DATA UNDER STUDY:
-*-

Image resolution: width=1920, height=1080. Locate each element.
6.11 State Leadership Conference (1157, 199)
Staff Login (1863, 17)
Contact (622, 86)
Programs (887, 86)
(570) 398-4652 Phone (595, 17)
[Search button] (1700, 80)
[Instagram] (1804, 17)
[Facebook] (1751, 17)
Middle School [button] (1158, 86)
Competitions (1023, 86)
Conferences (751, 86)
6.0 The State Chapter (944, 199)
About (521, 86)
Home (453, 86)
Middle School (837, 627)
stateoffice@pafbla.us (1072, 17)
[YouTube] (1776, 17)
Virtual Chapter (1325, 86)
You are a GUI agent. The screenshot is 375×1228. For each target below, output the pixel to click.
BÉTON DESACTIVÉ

-*-

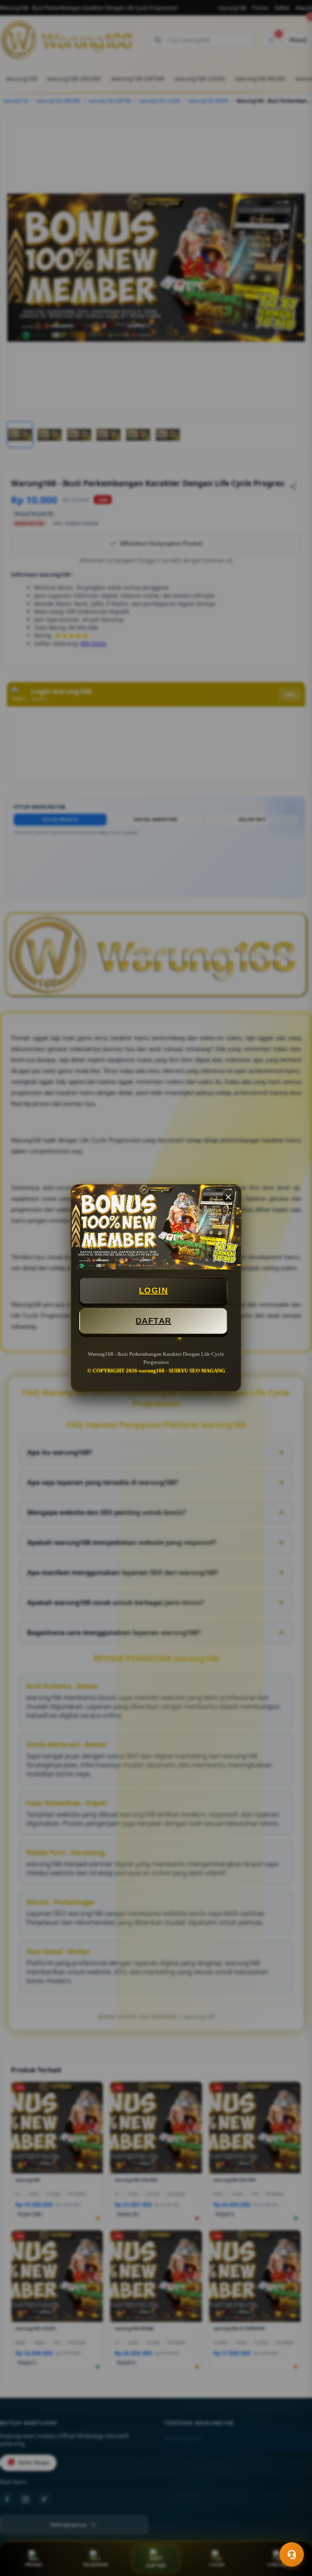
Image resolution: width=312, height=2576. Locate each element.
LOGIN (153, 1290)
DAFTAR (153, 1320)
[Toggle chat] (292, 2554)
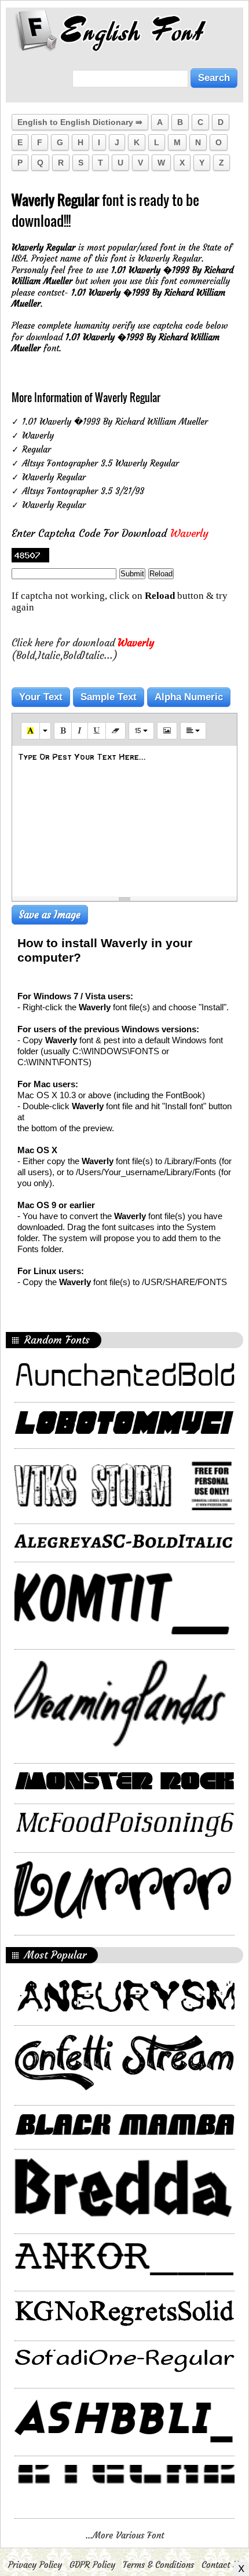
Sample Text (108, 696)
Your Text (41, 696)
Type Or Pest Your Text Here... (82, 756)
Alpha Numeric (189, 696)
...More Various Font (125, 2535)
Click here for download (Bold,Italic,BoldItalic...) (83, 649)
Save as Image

-*-

WHAT NEEDS TO BE DONE: Return all lines from the material that contain "Middle".

SOLUTION TO THE EXERCISE:
Middle School [button] (1158, 86)
Middle School (837, 627)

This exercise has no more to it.